- _EXERCISE PASSAGE_:

Today I thought of a bumper sticker that had once made me chuckle.
“I’d rather be fishing.”
Maybe you’ve seen this one too:
“I’d rather be golfing.”
My personal favorite?
“I’d rather be writing.”
I love reading the words of others, even when they are silly. I love when I see a quote or a phrase and it makes an everlasting impression on my mind. I once kept a journal filled with quotes, lyrics, Scriptures; all words another person had written. I humbly jotted them down, hoping the inspiration would leap on me through my pen.
“The desire to write grows with writing.” ~Desiderius Erasmus
Maybe if I truly devoted myself more to writing, I wouldn’t constantly feel that ache to write. I get annoyed when my thoughts are interrupted, only then to feel guilty for my annoyance. The world can’t stop because I’ve had a brilliant thought.
That is the part I struggle with. When I want to write, darn it, I want to write. I used to have a lot more time to write and I’m slightly bitter that the situation has changed. Even now, I am frustrated by all the stories I want to bang out on my laptop, and just jotting down the idea isn’t always enough.
“I write down everything I want to remember. That way, instead of spending a lot of time trying to remember what it is I wrote down, I spend the time looking for the paper I wrote it down on.” ~Beryl Pfizer
I’ve had to challenge myself to make more time for writing, but some days the words fight to stay inside my head. (Why don’t they want to come out?! We always have a lovely time.) I asked some writer friends to encourage me and one suggested something I already knew but had neglected; read. Read a book, read a poem, read a funny story, read a bumper sticker; just read something. Even if it’s the ten year-old journal filled with the scribbles of a wanna-be-writer.
“Writing is one of the few professions in which you can psychoanalyze yourself, get rid of hostilities and frustrations in public, and get paid for it.” ~Octavia Butler
Even if I’m not being paid to write right now, my plan is to make that a reality one day. (Did anyone else get a kick out of “write right?” Just me? Grammatically, it’s horrible, but that’s okay.)
Unfortunately, GoodBlogs is no longer paying for anyone’s words. I sometimes stare at my job with the eyes of a restless artist, wishing “the real world” wasn’t so scary and demanding. Wishing I could abandon the ship so I could stay home and write. Wishing I had the courage to dive head first into the waves.
“Writing is thinking on paper.” ~William Zinsser
That one truly spoke to me. Some may call me a daydreamer; some may say I don’t pay attention. They would probably all be right. Sometimes I am so entranced by the words inside my head it’s hard to pay attention to the world going on outside. But I can’t neglect the outside world too much.
“Writing, I think, is not apart from living. Writing is a kind of double living. The writer experiences everything twice. Once in reality and once in the mirror which waits always before or behind.” ~Catherine Drinker Bowen
I get frustrated when I can’t write the words down on paper or type them into a document, but I’m always writing inside my head. Even when I can’t get the words out, just juggling them around helps ease that constant yearning.
“Writing is a form of therapy; sometimes I wonder how all those, who do not write, compose or paint can manage to escape the madness, the melancholia, the panic fear, which is inherent in a human condition.” ~Graham Greene
Therapy! Goodness knows I need that. And just when I’m about to fully envelop myself in the blackness of self-doubt, I’ll throw in just one more quote.
“Every writer I know has trouble writing.” ~Joseph Heller
All is well in the world again. I am never alone, even on the days when I feel it the most. Every other writer has struggled and every other writer has drawn inspiration from the words of their peers.
So, I write. I press forward and write even when my fingers don’t want to. I drown out the noises and try to only listen to the click-clacking of the keys. I think of all the writing projects in my head and I know they will get done … well, the ones that are meant to be.
I will always love to write about writing. It is the ultimate inspiration and my proven cure of the dreaded WB (writer’s block). I am working on a new blog (details coming soon!) and I’m very excited about it. Instead of letting myself feel overwhelmed I will embrace every writing opportunity I have.
And when my fingers are tired, I’ll remember the advice I got from Shawna. When the words won’t come (or when the words that do are total crap) I will take more time to read.
Sometimes the best inspiration for a writer is another writer.

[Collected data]
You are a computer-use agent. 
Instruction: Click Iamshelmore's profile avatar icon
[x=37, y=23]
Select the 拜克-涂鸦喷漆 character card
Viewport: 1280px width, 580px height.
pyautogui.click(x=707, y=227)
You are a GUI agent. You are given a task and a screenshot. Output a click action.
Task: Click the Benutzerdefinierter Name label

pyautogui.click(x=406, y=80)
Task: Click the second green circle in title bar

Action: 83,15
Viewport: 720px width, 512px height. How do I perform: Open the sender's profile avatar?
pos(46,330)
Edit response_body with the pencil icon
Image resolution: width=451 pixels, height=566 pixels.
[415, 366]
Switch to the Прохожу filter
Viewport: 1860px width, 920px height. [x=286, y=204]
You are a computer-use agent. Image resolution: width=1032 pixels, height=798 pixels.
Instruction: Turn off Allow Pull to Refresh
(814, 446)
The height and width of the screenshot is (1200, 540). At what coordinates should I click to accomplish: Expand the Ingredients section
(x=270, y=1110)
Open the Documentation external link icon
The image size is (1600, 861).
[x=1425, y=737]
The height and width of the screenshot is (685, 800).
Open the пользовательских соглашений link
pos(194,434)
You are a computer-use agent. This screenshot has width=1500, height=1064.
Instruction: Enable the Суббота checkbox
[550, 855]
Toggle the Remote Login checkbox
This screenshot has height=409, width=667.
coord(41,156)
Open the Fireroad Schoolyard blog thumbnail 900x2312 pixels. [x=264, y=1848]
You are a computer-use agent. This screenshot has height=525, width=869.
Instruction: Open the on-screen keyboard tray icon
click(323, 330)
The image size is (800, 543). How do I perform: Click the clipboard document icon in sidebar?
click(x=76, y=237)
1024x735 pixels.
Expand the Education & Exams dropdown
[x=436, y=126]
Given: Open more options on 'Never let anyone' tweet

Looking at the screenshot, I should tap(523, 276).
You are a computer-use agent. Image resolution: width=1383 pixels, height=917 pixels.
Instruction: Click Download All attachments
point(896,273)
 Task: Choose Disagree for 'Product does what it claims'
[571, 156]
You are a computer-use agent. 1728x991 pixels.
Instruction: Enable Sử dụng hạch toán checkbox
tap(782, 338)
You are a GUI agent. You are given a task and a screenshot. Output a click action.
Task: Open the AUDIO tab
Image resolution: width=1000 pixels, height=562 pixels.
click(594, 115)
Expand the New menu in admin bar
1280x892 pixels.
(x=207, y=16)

- _TASKS_:
**a.** Name every person to whom the passage on writing credits a quotation.
**b.** Answer these questions from the passage on writing:
(i) What did the writer once fill a journal with?
(ii) Which site is no longer paying for anyone's words?
(iii) What does "WB" stand for?
**c.** Return the part of the passage on writing that runs from "So, I write." up to and including "is another writer.".

- _ANSWERS BELOW_:
**a.** Desiderius Erasmus, Beryl Pfizer, Octavia Butler, William Zinsser, Catherine Drinker Bowen, Graham Greene, Joseph Heller

**b.**
(i) Quotes, lyrics, and Scriptures
(ii) GoodBlogs
(iii) Writer's block

**c.**
So, I write. I press forward and write even when my fingers don’t want to. I drown out the noises and try to only listen to the click-clacking of the keys. I think of all the writing projects in my head and I know they will get done … well, the ones that are meant to be.
I will always love to write about writing. It is the ultimate inspiration and my proven cure of the dreaded WB (writer’s block). I am working on a new blog (details coming soon!) and I’m very excited about it. Instead of letting myself feel overwhelmed I will embrace every writing opportunity I have.
And when my fingers are tired, I’ll remember the advice I got from Shawna. When the words won’t come (or when the words that do are total crap) I will take more time to read.
Sometimes the best inspiration for a writer is another writer.